A year ago, the artist and longtime contributor to The Herald was inspired by an email from a friend. The former colleague sent a picture from a book titled “Natural Fashion: Tribal Decoration From Africa,” by Hans Silvester.
The book is about the Mursi and Surma tribes in the Omo Valley near Ethiopia, Kenya and Sudan. Overlock was inspired by the breathtaking images.
The result is something far different from — and yet containing many of the trademarks of — his previous work.
“This here represents the way I am,” he said as he stood among the paintings. “I am diversified but I’m also focused.”
The paintings are as diverse as the people Overlock portrays.
They include small pieces created in clay by way of carving the image first into soft wood, to large paintings on masonite and large pieces of plywood. Most are done with acrylic, but there are also a few clay prints.
“This show probably is as diversified as anything I could do, using all the things (techniques) that I have,” he said.
He also found inspiration in how members of the Mursi and Surma tribes were uninhibited in their art — and found similarities with his own work, too. “In reading about them, the art on their bodies is very similar to my (art style) in that they don’t look at boundaries,” he said.
Overlock started painting the faces on wood blocks and displayed some at local coffee shop Java Point. “I just put them up. I really wasn’t worried about selling them,” he said. Yet people started buying them. “So I’ve got a whole bunch that are out there in the universe.”

LES OVERLOCK’S art will be on display at Vino Paladini’s Restaurant at the Inn and Spa at Benicia Bay through Oct. 5.
Keri Luiz/Staff
Overlock loves to paint faces and has always been fascinated by them. “My faces take on their own persona,” he said. “The one thing I stopped ever trying to do was duplicate. The kids at the school (Liberty High, where he taught for many years) would have me draw their faces and I would tell them that it is not going to look like you think you look. It’s how I think you look.
“These guys here,” he said, gesturing toward his new work, “they are very pure, they’re out there. There’s a childlike innocence in the way they paint themselves because they don’t have any inhibitions whatsoever in how they do it.
“They don’t see it as art. They’re having fun.”
Overlock is the “product of an artist mother and a well-known pen-and-ink artist grandfather. I always wondered where that genetic mix was gonna kick in, and at the ripe age of 50 I was invited to a sculpture class.

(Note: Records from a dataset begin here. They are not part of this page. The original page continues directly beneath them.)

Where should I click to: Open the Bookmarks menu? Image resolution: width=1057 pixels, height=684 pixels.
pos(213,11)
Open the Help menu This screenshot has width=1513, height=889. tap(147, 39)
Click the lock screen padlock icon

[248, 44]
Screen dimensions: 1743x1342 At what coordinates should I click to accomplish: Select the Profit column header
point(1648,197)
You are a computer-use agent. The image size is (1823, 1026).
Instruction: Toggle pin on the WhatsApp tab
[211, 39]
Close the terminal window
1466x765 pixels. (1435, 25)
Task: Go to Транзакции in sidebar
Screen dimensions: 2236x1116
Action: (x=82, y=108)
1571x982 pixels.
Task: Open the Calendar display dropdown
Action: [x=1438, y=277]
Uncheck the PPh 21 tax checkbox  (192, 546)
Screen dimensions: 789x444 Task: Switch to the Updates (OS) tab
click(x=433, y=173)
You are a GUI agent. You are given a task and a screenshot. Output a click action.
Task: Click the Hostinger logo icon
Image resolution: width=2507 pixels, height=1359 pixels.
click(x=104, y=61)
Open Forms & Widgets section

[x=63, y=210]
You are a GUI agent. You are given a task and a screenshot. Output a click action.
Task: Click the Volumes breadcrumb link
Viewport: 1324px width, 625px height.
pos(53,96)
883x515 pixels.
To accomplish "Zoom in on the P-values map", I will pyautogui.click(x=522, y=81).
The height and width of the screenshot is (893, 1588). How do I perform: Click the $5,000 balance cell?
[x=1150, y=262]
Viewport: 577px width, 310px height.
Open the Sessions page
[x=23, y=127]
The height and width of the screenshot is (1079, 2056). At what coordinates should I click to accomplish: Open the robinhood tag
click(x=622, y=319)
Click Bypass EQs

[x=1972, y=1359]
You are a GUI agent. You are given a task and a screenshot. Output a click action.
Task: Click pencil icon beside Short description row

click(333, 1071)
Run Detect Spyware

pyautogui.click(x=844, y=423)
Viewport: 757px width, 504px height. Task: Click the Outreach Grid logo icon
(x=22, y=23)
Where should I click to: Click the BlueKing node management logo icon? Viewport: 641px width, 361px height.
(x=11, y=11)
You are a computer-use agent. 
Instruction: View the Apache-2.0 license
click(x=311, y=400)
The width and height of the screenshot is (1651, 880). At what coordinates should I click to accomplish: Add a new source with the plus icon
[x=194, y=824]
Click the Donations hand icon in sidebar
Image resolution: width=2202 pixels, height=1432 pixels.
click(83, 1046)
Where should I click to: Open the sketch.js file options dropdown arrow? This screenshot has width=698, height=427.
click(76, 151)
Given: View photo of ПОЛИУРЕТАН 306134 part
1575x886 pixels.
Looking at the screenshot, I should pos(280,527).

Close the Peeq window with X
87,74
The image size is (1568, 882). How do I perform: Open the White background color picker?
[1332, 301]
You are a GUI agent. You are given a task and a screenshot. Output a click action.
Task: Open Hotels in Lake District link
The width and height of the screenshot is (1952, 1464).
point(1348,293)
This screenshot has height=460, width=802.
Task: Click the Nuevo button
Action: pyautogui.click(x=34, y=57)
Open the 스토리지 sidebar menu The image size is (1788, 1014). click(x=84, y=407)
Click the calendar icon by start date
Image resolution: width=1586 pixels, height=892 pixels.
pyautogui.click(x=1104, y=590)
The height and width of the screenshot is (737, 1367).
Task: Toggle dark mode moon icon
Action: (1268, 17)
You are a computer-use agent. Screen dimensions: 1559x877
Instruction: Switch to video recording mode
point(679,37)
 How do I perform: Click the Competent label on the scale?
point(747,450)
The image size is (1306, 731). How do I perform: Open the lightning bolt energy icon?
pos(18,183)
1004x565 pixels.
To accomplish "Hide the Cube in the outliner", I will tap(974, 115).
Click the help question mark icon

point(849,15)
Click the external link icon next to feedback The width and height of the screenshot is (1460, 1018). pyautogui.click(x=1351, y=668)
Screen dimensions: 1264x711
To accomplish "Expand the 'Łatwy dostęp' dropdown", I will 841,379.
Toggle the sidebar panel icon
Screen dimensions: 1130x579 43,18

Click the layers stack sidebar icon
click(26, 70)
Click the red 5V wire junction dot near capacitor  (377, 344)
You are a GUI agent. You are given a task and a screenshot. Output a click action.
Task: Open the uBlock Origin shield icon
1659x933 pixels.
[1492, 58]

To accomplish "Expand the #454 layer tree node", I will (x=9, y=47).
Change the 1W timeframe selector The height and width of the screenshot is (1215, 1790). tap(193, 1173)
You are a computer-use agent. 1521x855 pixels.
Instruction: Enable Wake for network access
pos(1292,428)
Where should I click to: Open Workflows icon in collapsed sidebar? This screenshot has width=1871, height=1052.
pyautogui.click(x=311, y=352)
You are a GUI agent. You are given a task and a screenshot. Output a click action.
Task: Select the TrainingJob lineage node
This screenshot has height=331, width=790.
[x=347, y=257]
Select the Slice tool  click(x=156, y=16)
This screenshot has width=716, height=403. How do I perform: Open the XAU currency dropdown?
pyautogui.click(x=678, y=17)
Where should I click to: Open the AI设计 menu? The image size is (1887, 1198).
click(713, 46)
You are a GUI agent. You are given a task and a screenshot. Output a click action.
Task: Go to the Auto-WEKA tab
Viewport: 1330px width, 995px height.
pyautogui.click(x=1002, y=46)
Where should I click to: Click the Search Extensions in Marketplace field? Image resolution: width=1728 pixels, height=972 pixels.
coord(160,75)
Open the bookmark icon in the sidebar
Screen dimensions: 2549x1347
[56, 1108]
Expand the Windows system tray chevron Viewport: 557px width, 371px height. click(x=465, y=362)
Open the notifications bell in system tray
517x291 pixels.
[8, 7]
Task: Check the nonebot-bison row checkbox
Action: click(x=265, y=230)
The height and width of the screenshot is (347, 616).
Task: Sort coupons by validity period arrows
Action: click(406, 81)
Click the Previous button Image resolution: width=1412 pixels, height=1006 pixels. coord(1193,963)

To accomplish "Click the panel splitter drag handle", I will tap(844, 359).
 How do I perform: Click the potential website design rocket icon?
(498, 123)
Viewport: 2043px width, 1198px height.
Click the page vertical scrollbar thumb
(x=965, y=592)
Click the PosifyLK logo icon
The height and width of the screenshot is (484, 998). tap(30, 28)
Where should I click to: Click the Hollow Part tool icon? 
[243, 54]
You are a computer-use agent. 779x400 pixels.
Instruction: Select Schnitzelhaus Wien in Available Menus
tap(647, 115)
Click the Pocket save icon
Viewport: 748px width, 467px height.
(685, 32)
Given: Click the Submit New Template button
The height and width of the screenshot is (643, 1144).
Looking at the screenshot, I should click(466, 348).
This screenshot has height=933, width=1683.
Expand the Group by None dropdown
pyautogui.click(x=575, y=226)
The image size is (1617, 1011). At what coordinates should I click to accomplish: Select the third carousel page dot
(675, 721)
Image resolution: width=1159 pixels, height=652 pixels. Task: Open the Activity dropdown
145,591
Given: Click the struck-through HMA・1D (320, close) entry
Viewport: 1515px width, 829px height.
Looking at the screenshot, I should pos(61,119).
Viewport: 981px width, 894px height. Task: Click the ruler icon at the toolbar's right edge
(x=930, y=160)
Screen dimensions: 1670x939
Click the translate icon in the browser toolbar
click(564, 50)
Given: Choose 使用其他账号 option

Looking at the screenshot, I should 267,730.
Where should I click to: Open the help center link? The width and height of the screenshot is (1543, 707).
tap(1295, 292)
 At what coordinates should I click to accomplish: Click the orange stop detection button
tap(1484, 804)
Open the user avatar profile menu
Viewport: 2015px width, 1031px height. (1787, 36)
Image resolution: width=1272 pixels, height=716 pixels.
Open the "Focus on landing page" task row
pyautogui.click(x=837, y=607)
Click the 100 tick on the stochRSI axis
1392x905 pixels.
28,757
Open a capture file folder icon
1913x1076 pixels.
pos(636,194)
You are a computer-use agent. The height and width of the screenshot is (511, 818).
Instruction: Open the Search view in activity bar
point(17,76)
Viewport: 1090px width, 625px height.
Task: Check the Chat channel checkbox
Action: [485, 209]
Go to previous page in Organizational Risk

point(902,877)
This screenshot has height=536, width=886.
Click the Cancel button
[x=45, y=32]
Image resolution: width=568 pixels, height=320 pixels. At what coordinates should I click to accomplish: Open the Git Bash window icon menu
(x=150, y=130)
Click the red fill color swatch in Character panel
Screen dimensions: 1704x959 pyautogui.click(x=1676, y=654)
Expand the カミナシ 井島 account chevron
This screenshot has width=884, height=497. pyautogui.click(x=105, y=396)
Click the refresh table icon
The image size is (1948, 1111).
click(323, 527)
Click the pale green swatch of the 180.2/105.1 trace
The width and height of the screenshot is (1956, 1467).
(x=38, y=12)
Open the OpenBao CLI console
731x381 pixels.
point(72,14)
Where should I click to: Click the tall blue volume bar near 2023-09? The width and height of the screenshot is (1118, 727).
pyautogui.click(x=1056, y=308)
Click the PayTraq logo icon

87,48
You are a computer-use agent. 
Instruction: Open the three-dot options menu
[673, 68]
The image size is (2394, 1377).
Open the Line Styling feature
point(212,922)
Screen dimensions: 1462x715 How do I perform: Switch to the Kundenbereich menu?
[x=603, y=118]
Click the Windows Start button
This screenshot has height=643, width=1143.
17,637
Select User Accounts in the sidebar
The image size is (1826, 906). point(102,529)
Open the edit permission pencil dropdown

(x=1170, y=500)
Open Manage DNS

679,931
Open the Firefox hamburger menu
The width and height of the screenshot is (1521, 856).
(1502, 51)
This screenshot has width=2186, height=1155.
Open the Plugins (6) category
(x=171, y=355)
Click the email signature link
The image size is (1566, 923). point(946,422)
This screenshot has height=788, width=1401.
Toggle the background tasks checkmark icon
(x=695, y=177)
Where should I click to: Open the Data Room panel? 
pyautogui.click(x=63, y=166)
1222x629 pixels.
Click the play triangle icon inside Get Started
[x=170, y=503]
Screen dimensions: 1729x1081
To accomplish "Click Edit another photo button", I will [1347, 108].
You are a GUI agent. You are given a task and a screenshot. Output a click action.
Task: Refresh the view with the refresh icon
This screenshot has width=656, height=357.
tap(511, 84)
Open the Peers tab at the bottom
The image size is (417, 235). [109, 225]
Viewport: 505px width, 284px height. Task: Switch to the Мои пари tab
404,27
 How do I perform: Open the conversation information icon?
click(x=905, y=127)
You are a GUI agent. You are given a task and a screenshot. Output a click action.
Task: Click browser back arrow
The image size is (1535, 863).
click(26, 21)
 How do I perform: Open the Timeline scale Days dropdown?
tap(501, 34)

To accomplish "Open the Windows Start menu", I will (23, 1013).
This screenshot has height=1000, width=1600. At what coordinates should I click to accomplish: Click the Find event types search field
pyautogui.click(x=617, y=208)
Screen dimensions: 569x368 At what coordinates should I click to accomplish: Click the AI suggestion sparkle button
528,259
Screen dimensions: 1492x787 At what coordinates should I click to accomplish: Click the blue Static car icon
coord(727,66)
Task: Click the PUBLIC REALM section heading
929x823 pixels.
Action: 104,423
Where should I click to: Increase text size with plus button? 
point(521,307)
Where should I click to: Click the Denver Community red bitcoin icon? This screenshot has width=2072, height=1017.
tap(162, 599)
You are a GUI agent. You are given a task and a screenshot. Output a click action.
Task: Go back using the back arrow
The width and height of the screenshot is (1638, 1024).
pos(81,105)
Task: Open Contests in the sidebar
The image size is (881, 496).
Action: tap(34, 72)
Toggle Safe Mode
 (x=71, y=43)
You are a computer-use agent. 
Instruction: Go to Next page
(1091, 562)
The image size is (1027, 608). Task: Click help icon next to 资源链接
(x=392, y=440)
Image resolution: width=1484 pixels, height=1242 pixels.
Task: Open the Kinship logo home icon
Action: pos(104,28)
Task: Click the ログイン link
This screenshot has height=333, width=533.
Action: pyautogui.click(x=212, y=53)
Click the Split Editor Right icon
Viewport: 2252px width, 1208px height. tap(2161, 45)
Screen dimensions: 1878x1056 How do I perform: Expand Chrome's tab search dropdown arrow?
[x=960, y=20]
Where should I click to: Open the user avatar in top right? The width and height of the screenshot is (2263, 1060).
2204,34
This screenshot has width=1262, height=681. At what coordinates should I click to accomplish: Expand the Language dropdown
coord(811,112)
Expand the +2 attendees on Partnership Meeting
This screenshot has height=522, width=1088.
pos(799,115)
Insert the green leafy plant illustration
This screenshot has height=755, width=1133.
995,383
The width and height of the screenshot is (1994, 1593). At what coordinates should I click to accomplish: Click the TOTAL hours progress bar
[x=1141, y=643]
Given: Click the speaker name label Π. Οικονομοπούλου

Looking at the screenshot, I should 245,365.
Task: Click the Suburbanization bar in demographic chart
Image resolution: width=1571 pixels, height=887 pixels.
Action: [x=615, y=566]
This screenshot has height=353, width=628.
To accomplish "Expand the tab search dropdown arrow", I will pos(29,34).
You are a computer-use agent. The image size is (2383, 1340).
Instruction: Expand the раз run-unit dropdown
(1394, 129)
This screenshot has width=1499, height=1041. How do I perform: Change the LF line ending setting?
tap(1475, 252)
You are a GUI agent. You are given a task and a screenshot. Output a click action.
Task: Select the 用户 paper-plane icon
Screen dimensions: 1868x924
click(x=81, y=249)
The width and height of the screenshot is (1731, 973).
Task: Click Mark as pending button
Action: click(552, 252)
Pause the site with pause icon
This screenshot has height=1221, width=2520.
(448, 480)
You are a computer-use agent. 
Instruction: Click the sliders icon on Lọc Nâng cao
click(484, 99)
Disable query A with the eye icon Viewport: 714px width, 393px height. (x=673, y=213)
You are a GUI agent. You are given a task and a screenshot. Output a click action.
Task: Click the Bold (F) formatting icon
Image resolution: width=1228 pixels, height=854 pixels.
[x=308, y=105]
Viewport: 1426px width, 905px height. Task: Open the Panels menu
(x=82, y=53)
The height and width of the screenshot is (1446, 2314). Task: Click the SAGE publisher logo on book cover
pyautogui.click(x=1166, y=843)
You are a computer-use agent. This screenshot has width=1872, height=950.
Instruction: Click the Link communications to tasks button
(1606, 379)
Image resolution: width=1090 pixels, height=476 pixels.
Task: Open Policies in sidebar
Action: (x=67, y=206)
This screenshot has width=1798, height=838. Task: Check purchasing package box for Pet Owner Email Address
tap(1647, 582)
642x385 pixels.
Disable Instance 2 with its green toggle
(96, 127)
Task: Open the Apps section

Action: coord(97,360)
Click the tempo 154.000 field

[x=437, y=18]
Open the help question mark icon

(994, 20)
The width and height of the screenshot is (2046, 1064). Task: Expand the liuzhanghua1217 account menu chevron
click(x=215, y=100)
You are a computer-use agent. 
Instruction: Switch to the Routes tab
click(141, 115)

“I’m 68 now, so that’s 18 years ago I started, and I never stopped.”
What’s next? Also a poet, Les Overlock said he would like to combine writing with his art in a form different than The Buzz, the weekly drawing he publishes in The Herald.
“The idea of being able to represent not only the art but also the statement,” he said, “is something I am thinking about.”
If You Go
A reception for Les Overlock’s exhibit will be held Sunday at the Inn & Spa at Benicia Bay, 145 East D St., from 4:30-6:30 p.m. There will be food and music by Darlyn Phillips and Guy Arrostuto. The art will be on display through Oct. 5.